The committee also says that the Law Commission should consider the proposition that it should not be possible to charge with murder, but only with manslaughter or a lesser offence, secondary participants in joint enterprise cases who did not encourage or assist the perpetration of the murder.

Committee chairman Sir Alan Beith said there were clearly cases in which joint enterprise was necessary and a review would have to be handled carefully so as not to cause distress to victims and their families.

The committee's previous report on joint enterprise in 2012 prompted the director of public prosecutions to issue guidelines on the level of involvement needed for a murder charge.

Sir Alan said young men from ethnic minority communities were disproportionately represented among those convicted under the law and some witnesses to the inquiry suggested it had been used as a "dragnet" by the authorities.

Sir Alan said: "Some have argued that the doctrine has an important effect in deterring young people from getting involved in criminal gang activities, but others are sceptical about this.

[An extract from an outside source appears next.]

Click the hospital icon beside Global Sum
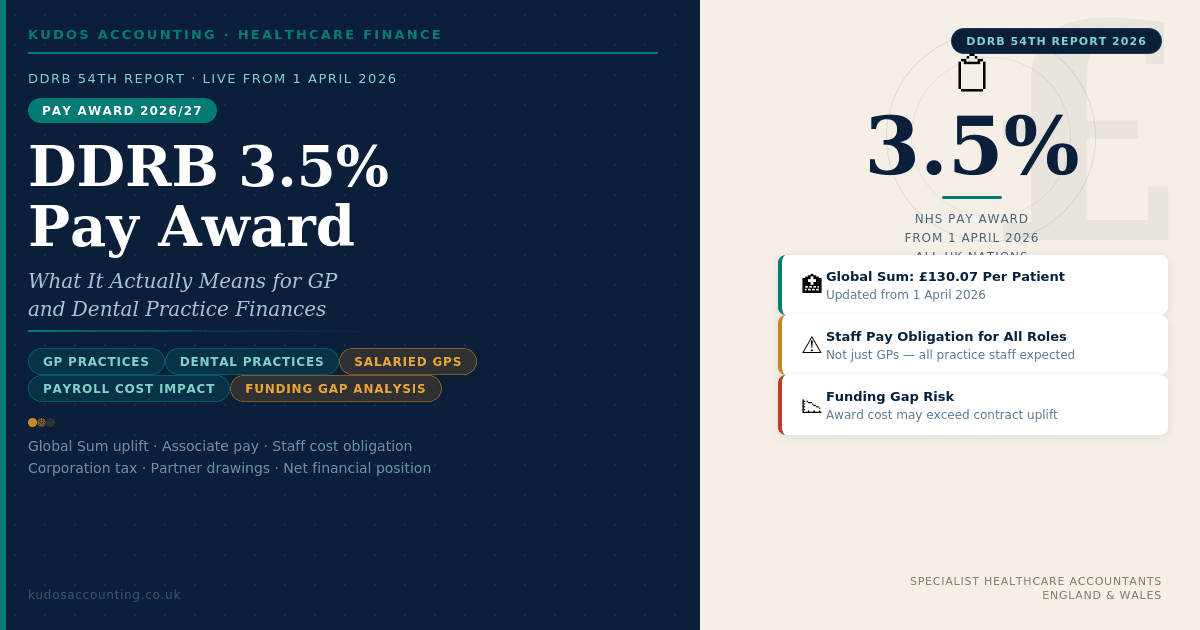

"There is a real danger in justifying the joint enterprise doctrine on the basis that it sends a signal or delivers a wider social message, rather than on the basis that it is necessary to ensure people are found guilty of offences in accordance with the law as it stands."

Justice Minister Mike Penning said the law had enabled some of the most serious offenders to be brought to justice.

He added: "Sentencing in individual cases is a matter for the courts. We will look carefully at the Justice Committee recommendations and will respond formally in due course."